À quelques semaines d’élections européennes où une immense vague d’extrême droite s’annonce, alors que la Russie torpille aujourd’hui l’Ukraine de missiles nord-coréens et que le gouvernement israélien continue d’affamer et de massacrer les Gazaouis déplacés, la société française se fracture, comme au bord du gouffre. La côte de popularité d’Emmanuel Macron s’effondre au fil des jours et  les Français semblent de moins en moins dupes des uniformes et abayas agités par le gouvernement pour faire diversion face à l’effondrement de l’école, des services publics et du pouvoir d’achat. Pourtant l’opinion publique ne se révolte pas contre les records absolus de reversement des dividendes, la concentration des médias et l’accroissement sidérant de la richesse des riches. L’insécurité globale du monde, loin de provoquer une révolte populaire, fait naître une vindicte xénophobe et l’affrontement des communautés, crispées sur des valeurs culturelles identitaires et excluantes.

À quels changements du monde faisons-nous face ? 

Nos outils d’analyse manqueraient-ils de pertinence pour décrire l’évolution actuelle des mentalités et le glissement progressif vers l’extrême droite d’une grande partie du monde ? Les économistes, historiens et sociologues, peu enclins à penser la métamorphose, n’envisagent le changement qu’en termes de croissance ou d’extinction, de conservation ou de révolution. Pourtant notre imaginaire d’humain, nos mythologies, depuis Ovide jusqu’aux super-héros, petites sirènes ou mutants comme dans le récent Règne animal, est peuplé d’hybrides et de métamorphes qui évoluent, comme les insectes et les grenouilles, en changeant radicalement de forme pour atteindre leur état adulte ou juvénile. 

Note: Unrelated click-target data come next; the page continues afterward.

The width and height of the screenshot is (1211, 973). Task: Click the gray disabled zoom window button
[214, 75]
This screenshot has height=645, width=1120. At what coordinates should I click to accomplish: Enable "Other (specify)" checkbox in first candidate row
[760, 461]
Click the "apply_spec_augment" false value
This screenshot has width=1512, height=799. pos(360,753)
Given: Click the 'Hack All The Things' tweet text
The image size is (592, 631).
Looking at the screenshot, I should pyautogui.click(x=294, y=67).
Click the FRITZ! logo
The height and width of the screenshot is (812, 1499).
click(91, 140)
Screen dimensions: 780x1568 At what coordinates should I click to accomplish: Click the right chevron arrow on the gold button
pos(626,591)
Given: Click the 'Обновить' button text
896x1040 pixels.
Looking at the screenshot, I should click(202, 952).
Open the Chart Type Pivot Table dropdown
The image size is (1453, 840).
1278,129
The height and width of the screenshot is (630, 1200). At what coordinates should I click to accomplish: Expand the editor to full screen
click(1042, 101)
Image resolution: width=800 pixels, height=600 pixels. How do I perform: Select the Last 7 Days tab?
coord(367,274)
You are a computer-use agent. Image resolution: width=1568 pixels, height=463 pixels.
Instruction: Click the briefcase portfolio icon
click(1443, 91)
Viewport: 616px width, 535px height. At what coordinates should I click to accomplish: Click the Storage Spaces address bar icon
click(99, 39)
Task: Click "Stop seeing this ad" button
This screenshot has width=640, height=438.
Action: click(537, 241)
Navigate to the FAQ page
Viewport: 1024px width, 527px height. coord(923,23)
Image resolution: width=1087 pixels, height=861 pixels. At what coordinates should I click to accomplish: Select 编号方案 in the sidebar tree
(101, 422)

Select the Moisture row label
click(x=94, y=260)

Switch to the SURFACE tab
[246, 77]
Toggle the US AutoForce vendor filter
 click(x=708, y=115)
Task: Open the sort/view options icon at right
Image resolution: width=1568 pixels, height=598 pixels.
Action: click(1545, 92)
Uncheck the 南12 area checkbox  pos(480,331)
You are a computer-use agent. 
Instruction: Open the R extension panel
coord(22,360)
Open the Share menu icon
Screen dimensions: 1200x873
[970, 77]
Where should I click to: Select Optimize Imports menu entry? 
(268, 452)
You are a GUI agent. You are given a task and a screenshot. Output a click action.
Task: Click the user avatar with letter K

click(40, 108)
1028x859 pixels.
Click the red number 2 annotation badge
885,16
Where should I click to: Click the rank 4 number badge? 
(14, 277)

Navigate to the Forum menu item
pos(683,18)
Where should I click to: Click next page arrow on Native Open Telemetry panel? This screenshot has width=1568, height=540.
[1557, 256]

Un changement de forme, d’usage et de milieu, est à l’œuvre dans le monde culturel : les Citadelles oppressives s’ouvrent à la fête et à la joie, les langues minoritaires s’affirment comme des cultures valides, les créations se conçoivent dans le croisement, le partage, le droit d’expression de tous.tes, le métissage des formes. La domination masculine recule, la transition de genre se danse, les atypismes se répandent et la sobriété se discute. 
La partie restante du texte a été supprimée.